What if you could invest your Savings and have someone else manage them wisely and professionally on your behalf?
Mutual Funds work the same way and are professionally managed investment vehicles that pool money from Investors. Mutual Fund Investments may seem scary at first, especially for newbies. However, there is no going back once you are well-versed in How to Buy Mutual Funds. In this blog, we have covered all the nitty-gritty of Mutual Funds.
A few primary steps to start investing in Mutual Funds Online: open an account, learn how to pick Mutual Funds, understand how Mutual Funds work, and start investing!
Continue reading to learn more about how to invest in mutual funds in India.
Anyone person who is wondering how to start investing in mutual funds can follow these 5 easy steps for investing in mutual funds-
It is essential to understand how to invest in mutual funds through online mode. Investing in Mutual Funds, Online can be pretty simple and can be made in one of two ways-
Every Asset Management Company has an official website where you can find multiple Mutual Funds in each category to invest. You have to follow the instructions provided on the official site of the fund house, fill in all the required information, and submit it.
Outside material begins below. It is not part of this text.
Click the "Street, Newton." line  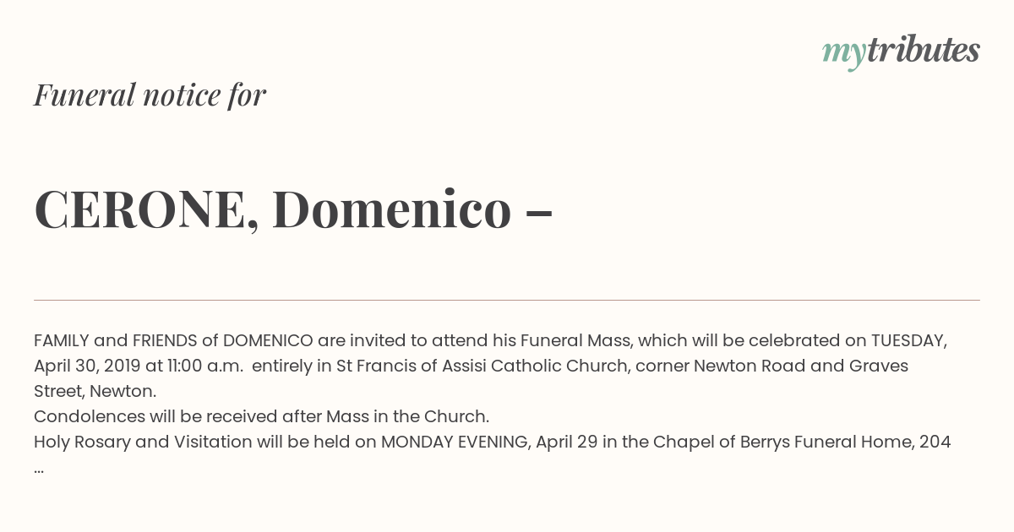(95, 392)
The KYC process can also be completed online (e-KYC), for which only the Aadhar Number and PAN are needed. The information provided by you is verified at the backend, and you can start investing upon successful verification.
Asset Management Companies allow investors to invest in Mutual Funds through mobile applications quickly and hassle-free. The AMCs have mobile applications, and third-party mutual fund aggregators provide a platform to invest in Mutual Funds.
The app enables the investor to invest in Mutual Fund Schemes, view account statements, buy or sell units and check other relevant details about their portfolio. Moreover, investors can invest in various funds offered by different fund houses.
You can also wish to invest offline with the AMCs, as most continue to provide this feature.
You may also want to know the Types of Mutual Funds
An Asset Management Company (AMC) pools investments from various individuals with common investment objectives. This collective amount is then invested as per the fund's investment objective. For example, it could be invested in securities like stocks, bonds, money market instruments, commodities such as precious metals, and other similar assets.
Financial experts manage these funds called fund managers, who align with the specified investment objective of the fund and invest in creating growth or appreciation of the amount for investors.
The AMCs charge an expense ratio which is nothing but the annual maintenance fee to manage the investments of individuals. The investors earn money with regular dividends/interest in capital gains. Furthermore, one can reinvest the capital gains through a growth option or make a steady income with the dividend option. In simple words, mutual funds are the diversification of the investment.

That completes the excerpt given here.